Cuando escribí “Viajes con Atilio” gran parte de mi generación estaba escribiendo en primera persona. Fue en los años en donde lo críticos empezaban a hablar de escritura del yo, como marca y decadencia de época. Incluso escritores que admiraba hablaban pestes de la escritura autobiográfica, aunque en su pasado el género haya formado parte de su obra y en el presente modularan su yo desde distintas redes sociales. De la denominada escritura del yo, si es que algo semejante existiese, me quería escapar igual que de una ropa de moda que te ridiculiza frente al espejo. En ese entonces aún creía que uno podía decidir sobre aquello que iba a escribir. Y, como quien piensa que puede hacer desaparecer a un fantasma con solo cerrar los ojos, intentaba con relatos de zombies, de vampiros o de personajes con contornos realistas, ajenos al mundo que pisaba y me transformaba y me constituía.

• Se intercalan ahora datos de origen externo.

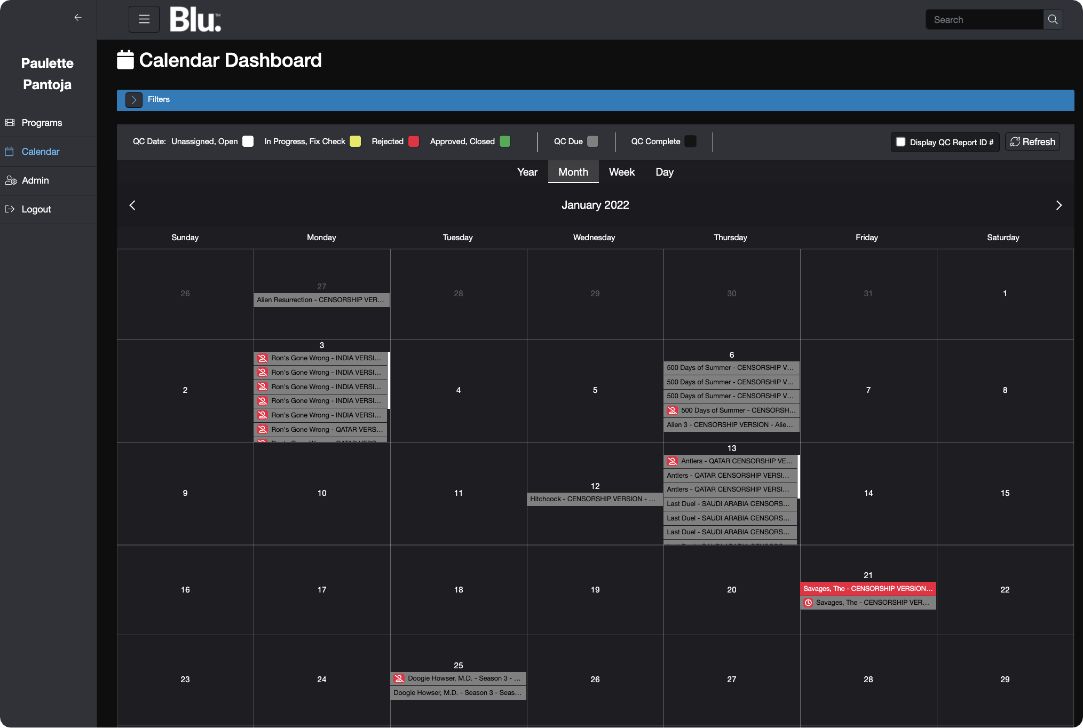1083x728 pixels.
Task: Switch to Day view tab
Action: 664,172

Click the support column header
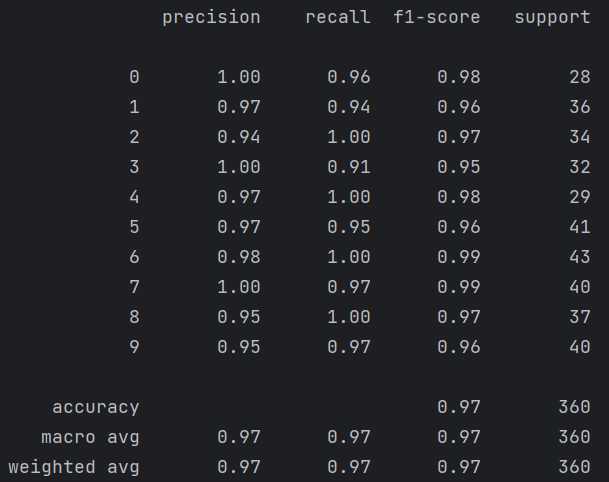click(552, 17)
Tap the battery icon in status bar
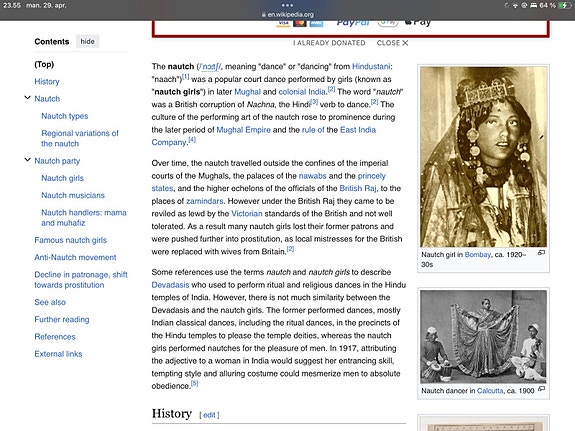The image size is (575, 431). 564,5
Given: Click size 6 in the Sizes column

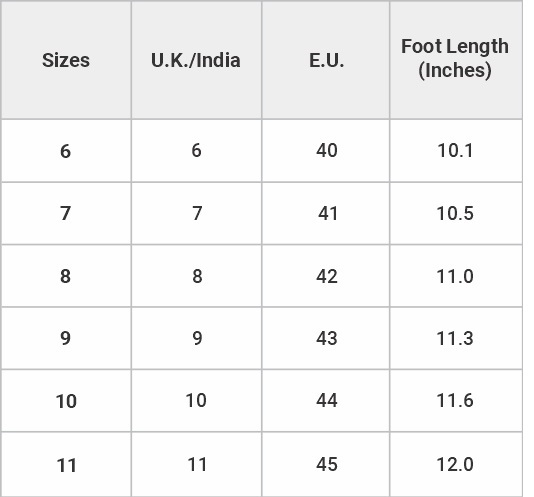Looking at the screenshot, I should [x=65, y=151].
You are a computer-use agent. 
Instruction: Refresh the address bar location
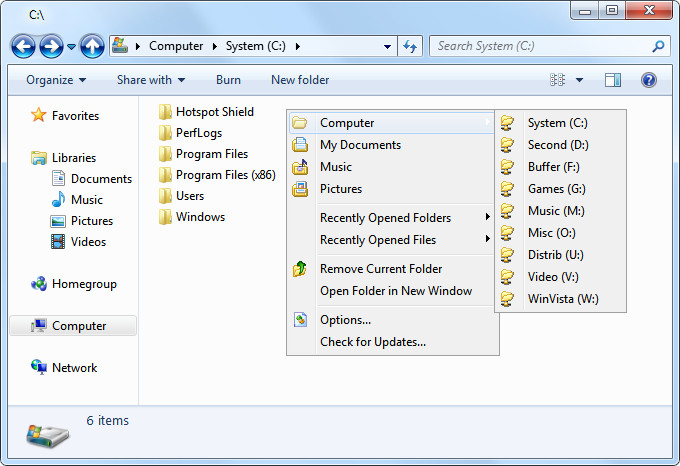tap(410, 46)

Mi vocación de resistencia era total. En uno de los ángulos de la pantalla de la computadora, en un papel rosa, había copiado una frase de Walter Benjamin que leía antes de empezar a escribir. Decía: “Habría que acostumbrar a los escritores a considerar la palabra yo como su reserva de víveres. Así como los soldados no pueden tocar la suya antes de que pasen 30 días, tampoco los escritores deberían desenterrar el yo antes de tener cumplida la treintena. Cuanto más temprano recurren a él, peor entienden su oficio”.

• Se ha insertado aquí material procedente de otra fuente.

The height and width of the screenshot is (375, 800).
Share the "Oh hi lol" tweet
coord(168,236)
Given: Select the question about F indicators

Durante años le esquivé a la posibilidad de escribir sobre mi  hermano mayor, sobre nuestro vínculo empañado por drogas y alcohol. Sin embargo, una noche, tras leer un libro de Steinbeck –periférico en su obra pero central en este relato– me dispuse a hacerlo. Cuando empecé esta historia me propuse no narrarla con la voz de una lágrima que relata su caída. Menos como la biografía de un sobreviviente: nada de eso. Como un gesto de gratitud, pienso, no hay que pedirle tanto a la literatura. Entonces, ¿por qué cuento esta historia?, ¿por qué no puedo no contarla? Como leí hace unos días en uno de los diarios que llevo desde la adolescencia, en una frase que no recuerdo si es propia o ajena, “escribirla se me volvió inevitable: un modo de trascender el estupor y el sin sentido que te queda en el alma cuando experimentas algo cercano.”